Getting personal
Sonny Pty Limited (Sonny) has made a number of loans to an associated company, Cher Pty Limited (Cher), to assist the company in funding its business activities. Pressure from Cher’s trade creditors in recent months, however, has led Sonny to cancel or “forgive” the debts owed to it by Cher.
For capital gains purposes, the loan owing to Sonny by Cher is a capital asset of Sonny. Thus upon forgiveness of the debt Capital Gains Tax (CGT) event C2 occurs, giving rise to a capital loss in Sonny. However, Sonny is not entitled to a capital loss if this debt is characterised as a personal use asset.
The characterisation of the loan as a personal use asset is determined by whether the loan is held in the ordinary course of its business for income-producing purposes. Provided the loan was granted by Sonny for the purpose of deriving interest payments or other income producing purposes, the loan is not a personal use capital asset to Sonny.

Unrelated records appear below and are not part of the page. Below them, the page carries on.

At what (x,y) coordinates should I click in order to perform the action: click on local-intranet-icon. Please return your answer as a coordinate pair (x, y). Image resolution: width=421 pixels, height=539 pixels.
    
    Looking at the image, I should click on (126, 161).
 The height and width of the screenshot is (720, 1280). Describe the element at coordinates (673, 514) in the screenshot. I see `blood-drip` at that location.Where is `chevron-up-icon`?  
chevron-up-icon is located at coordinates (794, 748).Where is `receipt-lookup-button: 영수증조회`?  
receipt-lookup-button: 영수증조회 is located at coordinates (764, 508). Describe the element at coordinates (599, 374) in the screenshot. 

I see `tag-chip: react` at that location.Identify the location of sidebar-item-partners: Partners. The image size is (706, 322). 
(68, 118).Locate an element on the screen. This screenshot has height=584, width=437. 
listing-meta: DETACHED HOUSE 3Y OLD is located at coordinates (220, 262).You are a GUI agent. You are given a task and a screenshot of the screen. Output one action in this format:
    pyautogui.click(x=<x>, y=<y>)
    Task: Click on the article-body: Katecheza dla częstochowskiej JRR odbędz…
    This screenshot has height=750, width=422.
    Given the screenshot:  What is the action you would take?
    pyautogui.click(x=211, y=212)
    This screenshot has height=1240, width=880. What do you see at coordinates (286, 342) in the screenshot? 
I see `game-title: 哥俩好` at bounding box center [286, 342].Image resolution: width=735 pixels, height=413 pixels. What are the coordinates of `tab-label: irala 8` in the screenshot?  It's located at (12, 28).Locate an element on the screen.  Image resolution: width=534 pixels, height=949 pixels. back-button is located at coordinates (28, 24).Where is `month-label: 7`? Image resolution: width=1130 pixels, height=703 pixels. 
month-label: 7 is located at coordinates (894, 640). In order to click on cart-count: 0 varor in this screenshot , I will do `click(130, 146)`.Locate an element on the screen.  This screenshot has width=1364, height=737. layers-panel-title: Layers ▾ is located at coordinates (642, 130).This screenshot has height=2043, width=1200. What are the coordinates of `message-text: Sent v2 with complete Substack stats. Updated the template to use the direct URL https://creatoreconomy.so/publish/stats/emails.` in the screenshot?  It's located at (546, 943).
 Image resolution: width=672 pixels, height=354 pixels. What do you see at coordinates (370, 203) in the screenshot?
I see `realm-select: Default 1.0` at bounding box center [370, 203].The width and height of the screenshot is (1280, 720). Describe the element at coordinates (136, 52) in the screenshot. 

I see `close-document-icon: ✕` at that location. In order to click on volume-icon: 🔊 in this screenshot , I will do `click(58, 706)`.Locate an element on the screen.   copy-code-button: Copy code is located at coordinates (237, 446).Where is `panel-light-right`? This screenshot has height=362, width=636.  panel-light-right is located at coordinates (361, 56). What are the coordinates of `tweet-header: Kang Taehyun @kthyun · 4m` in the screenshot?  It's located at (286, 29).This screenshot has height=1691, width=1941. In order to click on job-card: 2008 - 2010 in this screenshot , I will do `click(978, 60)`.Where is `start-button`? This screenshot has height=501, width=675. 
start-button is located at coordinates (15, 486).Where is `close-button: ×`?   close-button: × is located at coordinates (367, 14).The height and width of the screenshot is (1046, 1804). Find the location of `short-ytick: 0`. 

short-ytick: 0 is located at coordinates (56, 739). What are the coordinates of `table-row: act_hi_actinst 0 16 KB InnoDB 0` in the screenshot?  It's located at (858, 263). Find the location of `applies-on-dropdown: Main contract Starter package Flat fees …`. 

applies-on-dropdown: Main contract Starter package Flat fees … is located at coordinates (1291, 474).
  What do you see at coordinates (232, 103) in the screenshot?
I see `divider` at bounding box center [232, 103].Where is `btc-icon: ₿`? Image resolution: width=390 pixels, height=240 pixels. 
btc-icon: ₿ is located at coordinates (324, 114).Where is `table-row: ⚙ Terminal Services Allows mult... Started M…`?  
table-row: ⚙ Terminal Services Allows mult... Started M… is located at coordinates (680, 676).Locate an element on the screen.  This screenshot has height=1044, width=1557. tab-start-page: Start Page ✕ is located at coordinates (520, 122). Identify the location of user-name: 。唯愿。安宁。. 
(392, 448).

By way of contrast, if no interest has been payable on the debt and the loan was made for no other reason than to provide assistance to Cher, the loan may be a personal use asset. On this basis, Sonny would not be entitled to a capital loss on forgiveness of the debt.
Should Cher have been a wholly-owned subsidiary of Sonny and there was an expectation of deriving dividend income, the loan may not be considered to be a personal use asset held by Sonny.
Forgiveness of debts
Where the debt is forgiven, you need to consider whether the forgiven amount is assessable as “ordinary income” to the debtor, and whether commercial debt forgiveness rules apply.
Ordinary income
In respect of forgiveness of any debt owing by a debtor, you need to consider if the forgiveness gives rise to ordinary income. This would be the case if the forgiveness was an ordinary incident of the business of the debtors. For example, if the debt arose in the course of buying trading stock and the supplier agreed to waive part of the debt (eg, by providing a rebate), it may be considered to be assessable income for the debtor.